Officials for the two banks, as well as for Kerimov's investment company Nafta and Uralkali, declined to comment.

Belarus arrested Uralkali's CEO, Vladislav Baumgertner, on Aug. 26 and has charged him with abuse of office. An appeal for his release was turned down Friday.

"It's a bit of a soap opera that's going to take some time to play out," said Paradigm Capital analyst Spencer Churchill, who covers Canada's Potash Corp of Saskatchewan.

"The theory [is] that this is a way of placating the Belarussians and putting control [of Uralkali] to someone closer to the Kremlin and will lead to some sort of remarriage."

Uralkali shares closed in Moscow down 1.8 percent, giving the stake a value of $3.5 billion.

Putin has refrained from criticizing Minsk over the dispute, suggesting that the position of Kerimov, a 47-year-old billionaire from Dagestan, had become tenuous after he angered a close ex-Soviet ally.

Alexander Dobrovinsky, a Russian lawyer whose Facebook post last weekend first triggered media speculation that Kerimov would sell, wrote again on Friday that Kogan was the buyer and that a 20 percent advance had already been paid.

The deal would be completed within "two or three weeks", during which Baumgertner would be released, Dobrovinsky also said.

Dobrovinsky said he was not representing Kerimov or Kogan and said the source of his information was "I, myself."

Dobrovinsky has gained notoriety in the past by scooping conventional media on the death of exiled oligarch Boris Berezovsky in March. He wrongly reported, however, that tycoon Roman Abramovich had been called in for questioning by the U.S. Federal Bureau of Investigation.

Kogan, 50, is a former banker and state property official from St Petersburg, Putin's home town. He was described in 2000 as "Putin's banker" by Businessweek magazine, which reported that Putin held deposits at — and owned shares in — his bank.

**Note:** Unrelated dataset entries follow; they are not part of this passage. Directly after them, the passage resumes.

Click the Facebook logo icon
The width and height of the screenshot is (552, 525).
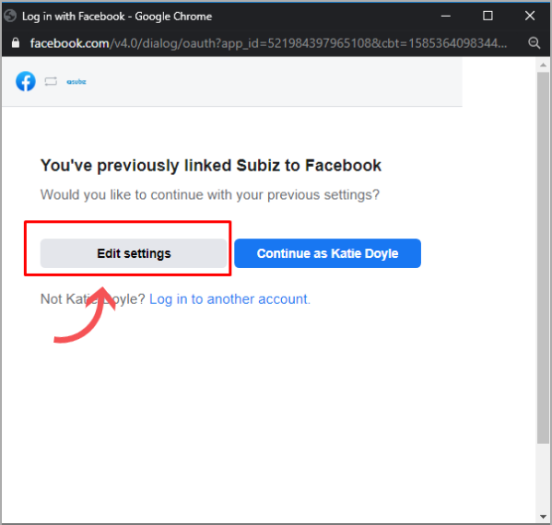[26, 81]
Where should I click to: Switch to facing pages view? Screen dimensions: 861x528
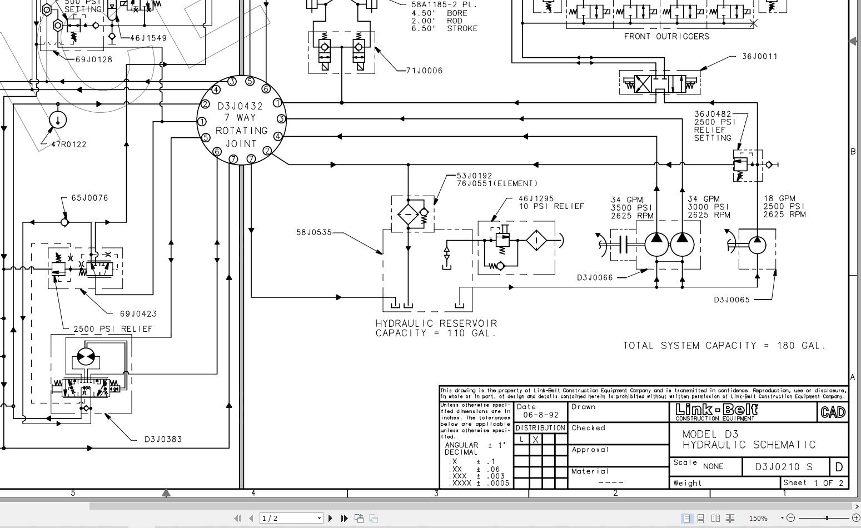pyautogui.click(x=716, y=517)
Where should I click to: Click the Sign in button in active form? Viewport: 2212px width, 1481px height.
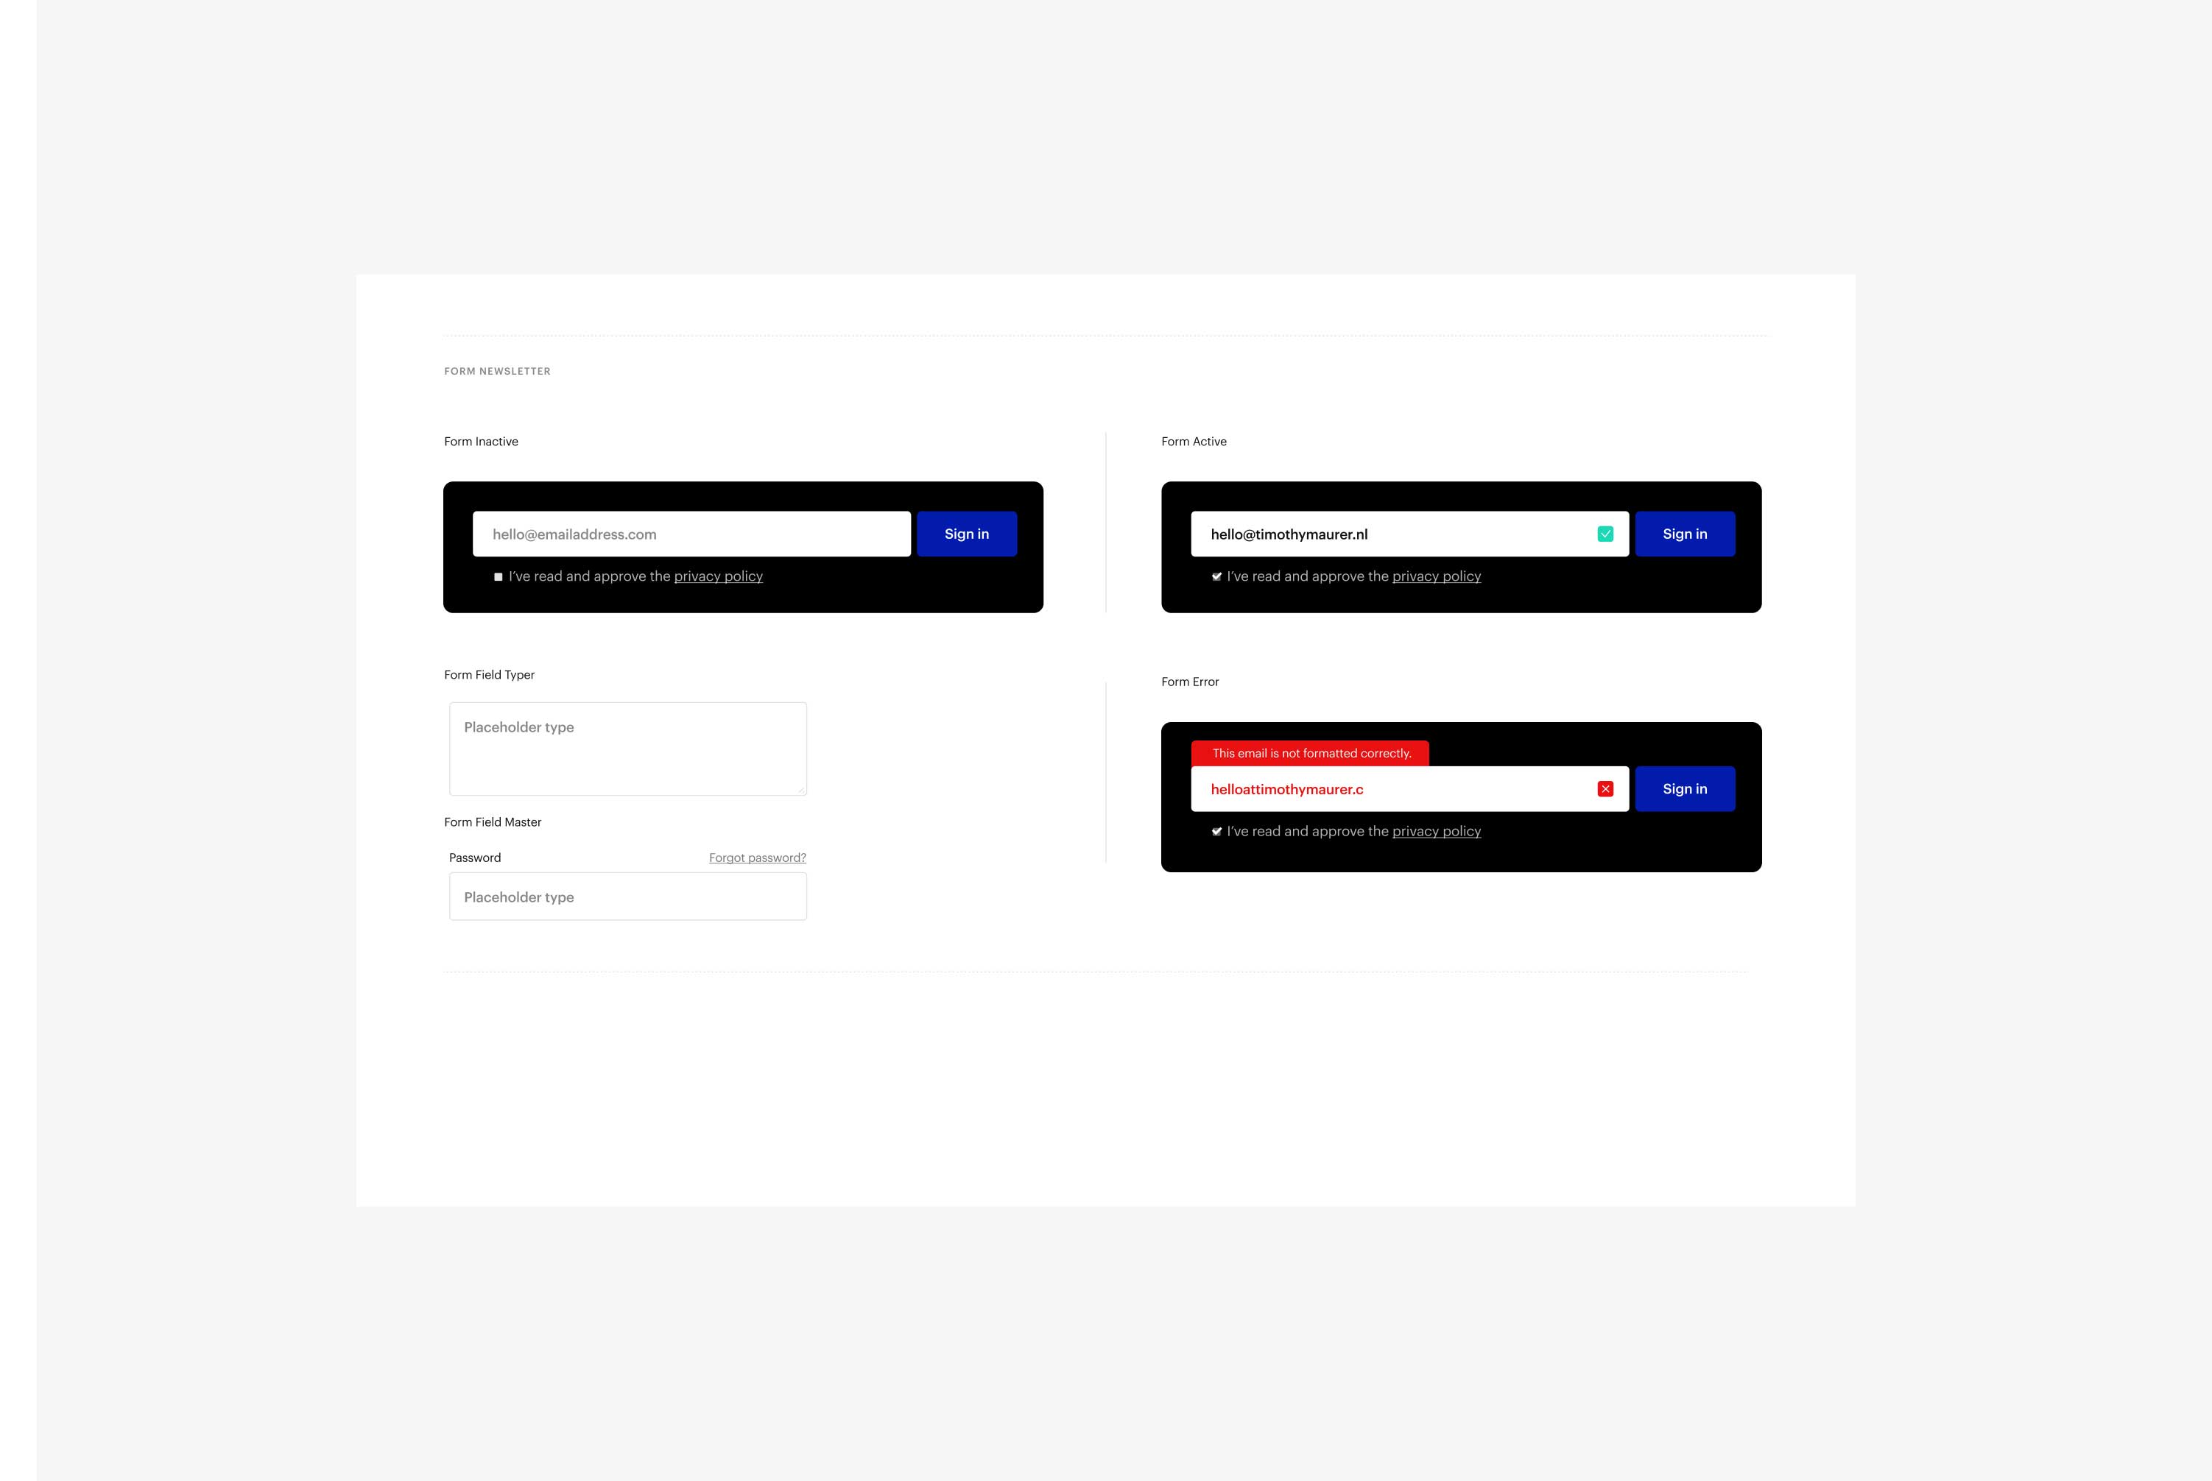point(1685,534)
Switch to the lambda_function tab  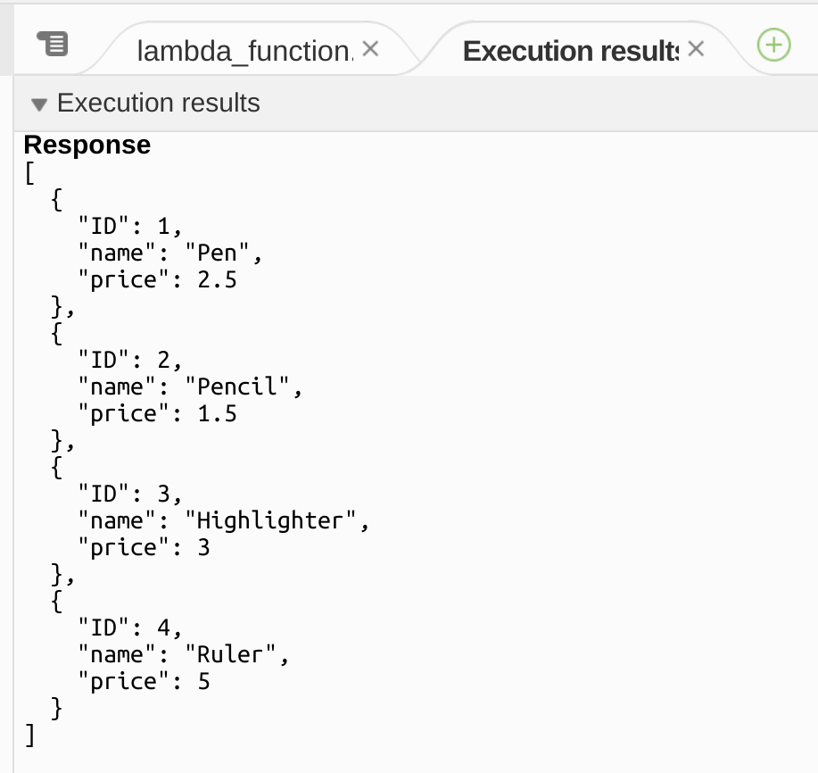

Between 2008 and 2012, Kogan held a series of senior positions in Russia's Ministry for Regional Development, most recently as deputy minister and head of the agency in charge of state housing construction.

Such posts would command significant budgets and would as a rule only be entrusted to an individual who enjoys the personal confidence of Putin, who returned to the Kremlin in May of last year for a third presidential term.

Russia's state banks are already heavily exposed to the struggling metals and mining sector. Kerimov and three other shareholders sold more than $3 billion in bonds exchangeable into Uralkali shares to state-controlled bank VTB and Chinese sovereign wealth fund CIC.

Putin's spokesman was not immediately available for comment. Kogan could not immediately be reached.